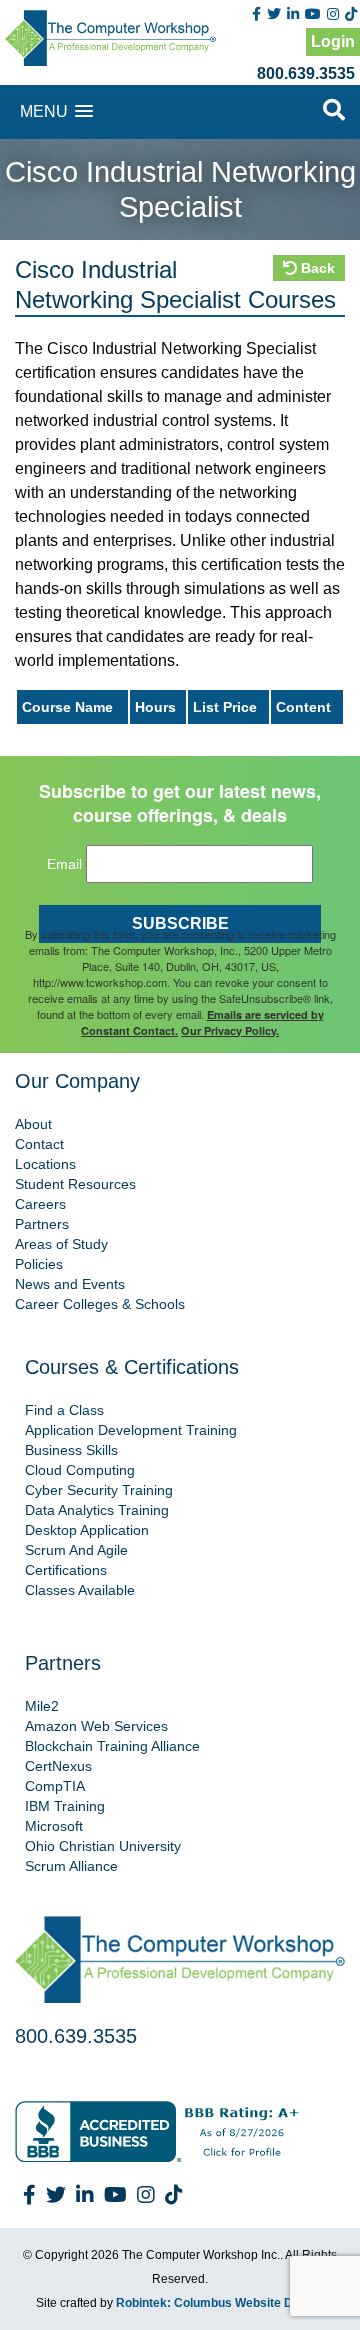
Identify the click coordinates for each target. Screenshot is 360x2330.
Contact (39, 1144)
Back (316, 268)
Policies (39, 1264)
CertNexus (58, 1766)
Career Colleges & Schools (100, 1304)
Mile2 (42, 1706)
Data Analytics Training (97, 1510)
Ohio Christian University (103, 1846)
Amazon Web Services (96, 1726)
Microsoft (54, 1826)
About (33, 1124)
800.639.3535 (306, 73)
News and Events (70, 1284)
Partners (42, 1224)
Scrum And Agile (76, 1550)
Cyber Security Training (99, 1490)
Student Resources (75, 1184)
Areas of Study (61, 1244)
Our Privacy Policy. (230, 1030)
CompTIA (55, 1786)
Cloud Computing (80, 1470)
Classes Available (80, 1590)
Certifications (66, 1570)
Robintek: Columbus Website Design (220, 2303)
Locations (45, 1164)
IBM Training (65, 1806)
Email (64, 864)
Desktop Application (87, 1530)
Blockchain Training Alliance (112, 1746)
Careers (40, 1204)
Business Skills (71, 1450)
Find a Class (64, 1410)
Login (333, 41)
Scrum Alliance (71, 1866)
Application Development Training (131, 1430)
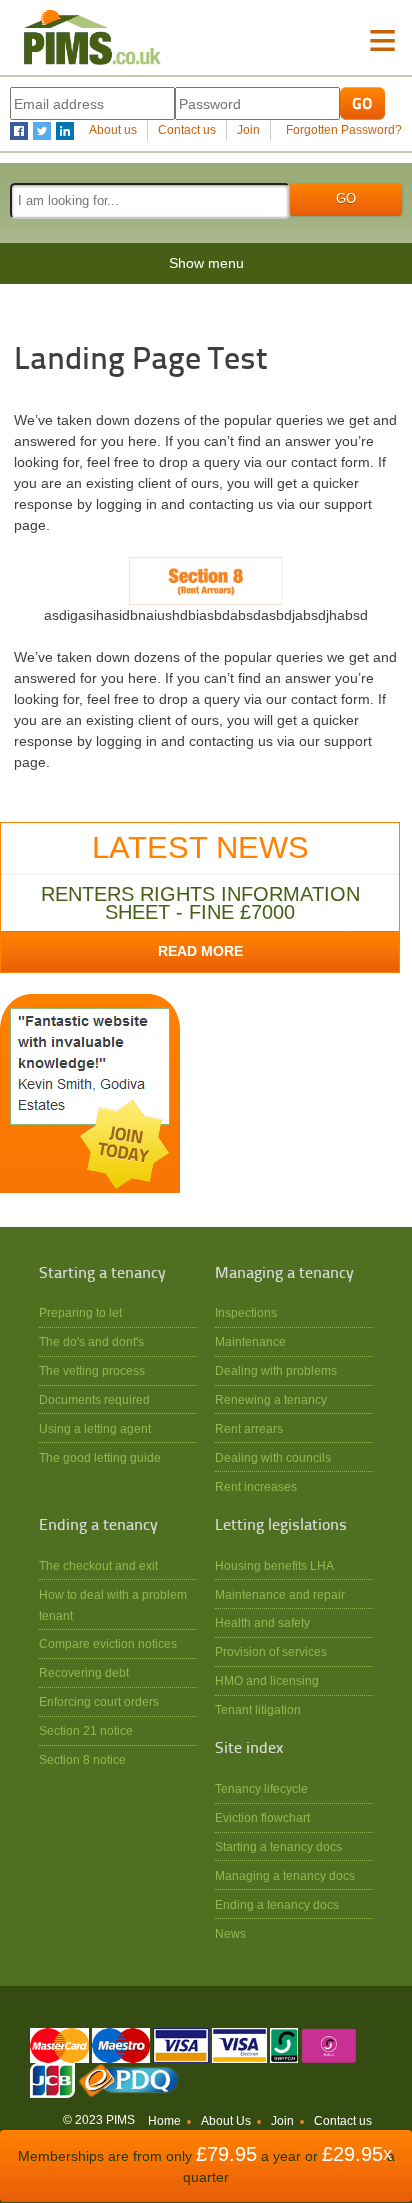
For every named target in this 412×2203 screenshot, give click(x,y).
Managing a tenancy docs (285, 1875)
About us (113, 130)
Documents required (94, 1399)
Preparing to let (80, 1312)
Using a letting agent (95, 1428)
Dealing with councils (273, 1457)
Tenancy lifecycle (261, 1788)
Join (248, 130)
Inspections (246, 1312)
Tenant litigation (258, 1709)
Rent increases (256, 1486)
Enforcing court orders (99, 1701)
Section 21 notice (86, 1730)
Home (164, 2121)
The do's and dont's (91, 1341)
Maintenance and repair (280, 1594)
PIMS (92, 37)
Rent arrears (249, 1428)
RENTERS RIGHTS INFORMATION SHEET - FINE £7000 (200, 903)
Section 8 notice (82, 1759)
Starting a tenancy (102, 1274)
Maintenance (250, 1341)
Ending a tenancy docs (277, 1904)
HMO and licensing (267, 1680)
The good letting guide (100, 1457)
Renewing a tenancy (271, 1399)
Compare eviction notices (108, 1643)
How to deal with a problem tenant (113, 1605)
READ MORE (200, 951)
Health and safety (262, 1622)
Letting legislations (281, 1526)
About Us (226, 2121)
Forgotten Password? (344, 130)
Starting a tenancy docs (278, 1846)
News (230, 1933)
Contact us (187, 130)
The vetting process (92, 1370)
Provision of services (271, 1651)
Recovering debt (84, 1672)
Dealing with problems (276, 1370)
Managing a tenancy (284, 1274)
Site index (249, 1749)
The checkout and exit (98, 1565)
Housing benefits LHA (274, 1565)
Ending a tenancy (98, 1526)
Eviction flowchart (262, 1817)
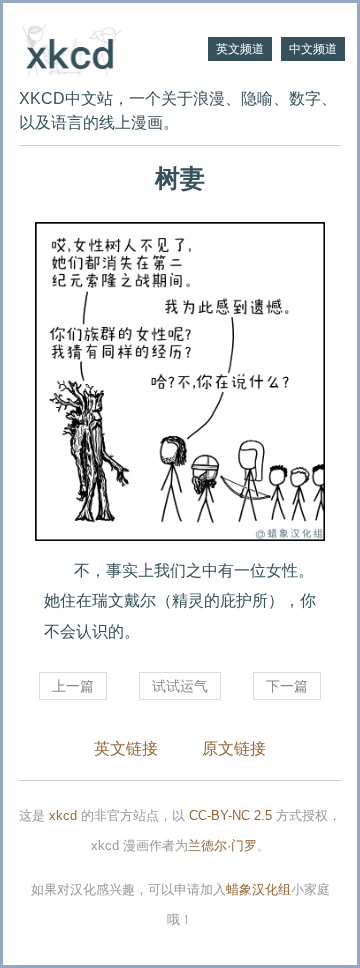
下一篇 (287, 686)
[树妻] (180, 381)
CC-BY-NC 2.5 (230, 815)
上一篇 (73, 686)
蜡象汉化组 (258, 889)
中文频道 (313, 49)
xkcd (63, 815)
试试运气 (180, 686)
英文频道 (240, 49)
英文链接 (126, 748)
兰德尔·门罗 (222, 845)
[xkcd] (99, 48)
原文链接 (234, 748)
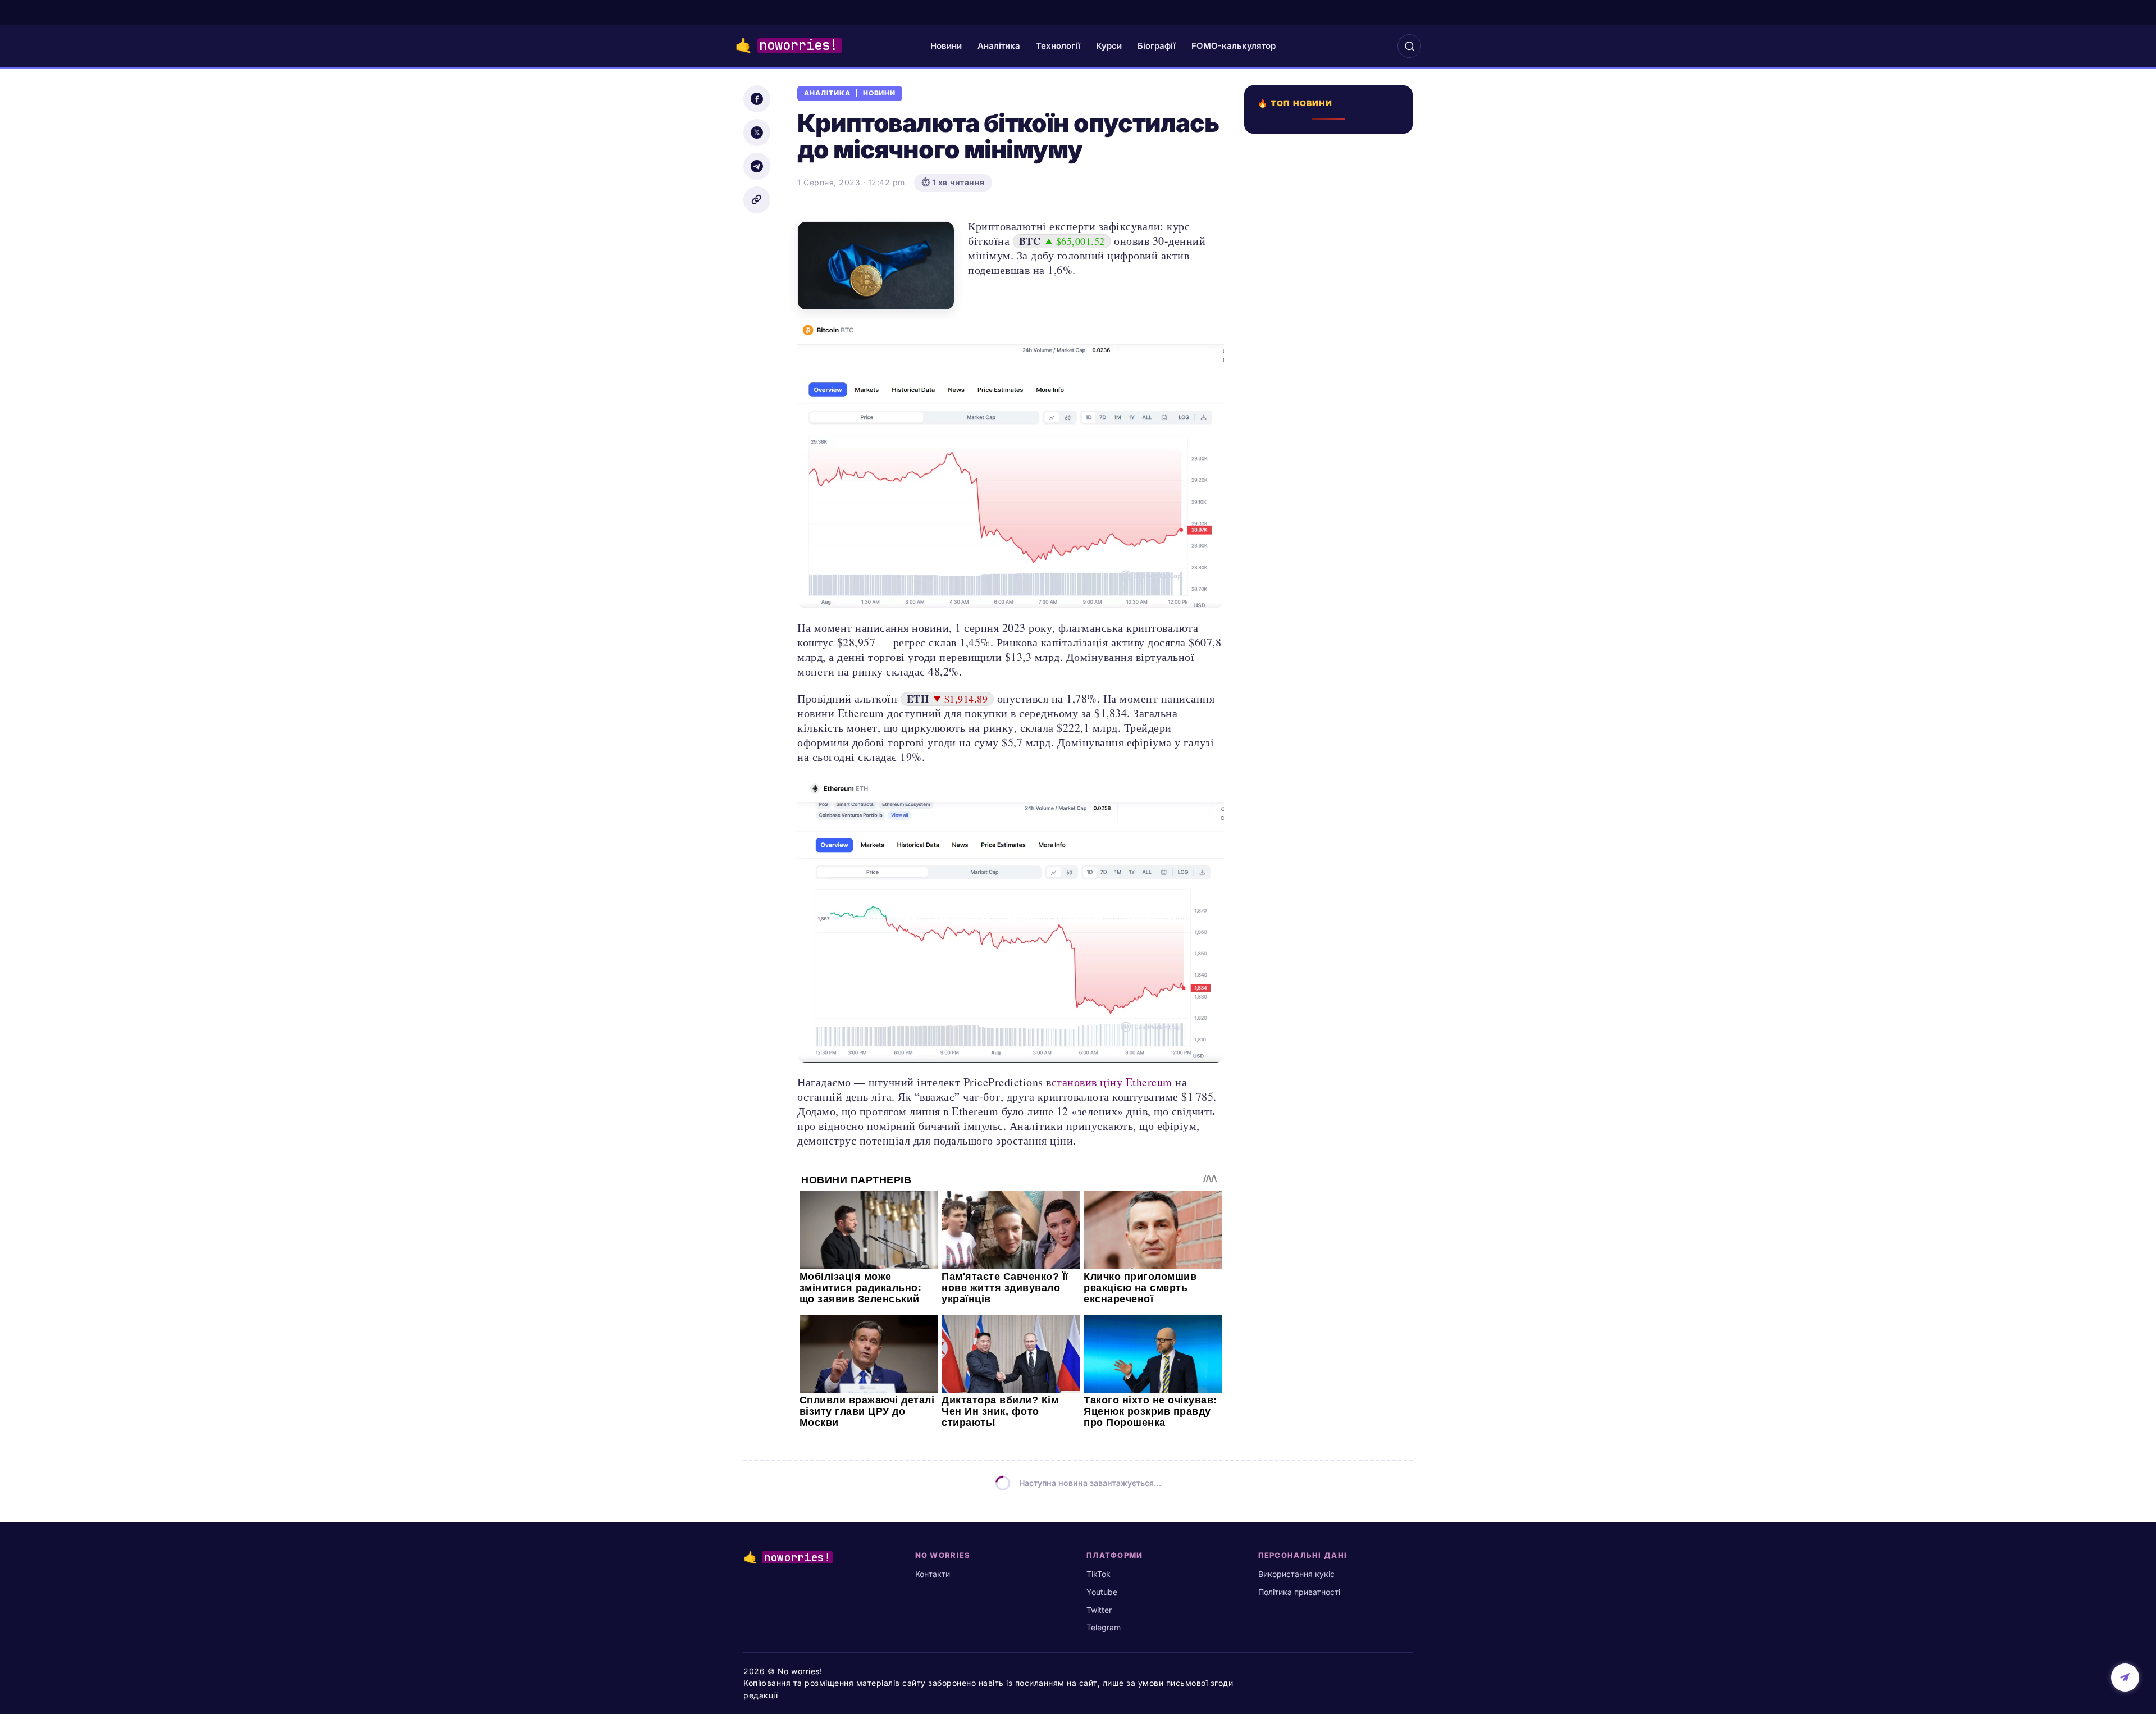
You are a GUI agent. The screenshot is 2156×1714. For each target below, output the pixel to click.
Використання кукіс (1296, 1574)
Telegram (1103, 1627)
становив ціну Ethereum (1112, 1082)
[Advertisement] (1332, 516)
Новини (946, 45)
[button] (1409, 46)
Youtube (1101, 1592)
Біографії (1157, 45)
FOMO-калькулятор (1233, 45)
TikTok (1098, 1574)
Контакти (932, 1574)
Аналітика (998, 45)
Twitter (1099, 1610)
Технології (1058, 45)
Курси (1109, 45)
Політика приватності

# Your goal
List each line of the records that holds the string "Maintenance".

# Solution
Maintenance and repair (280, 1594)
Maintenance (250, 1341)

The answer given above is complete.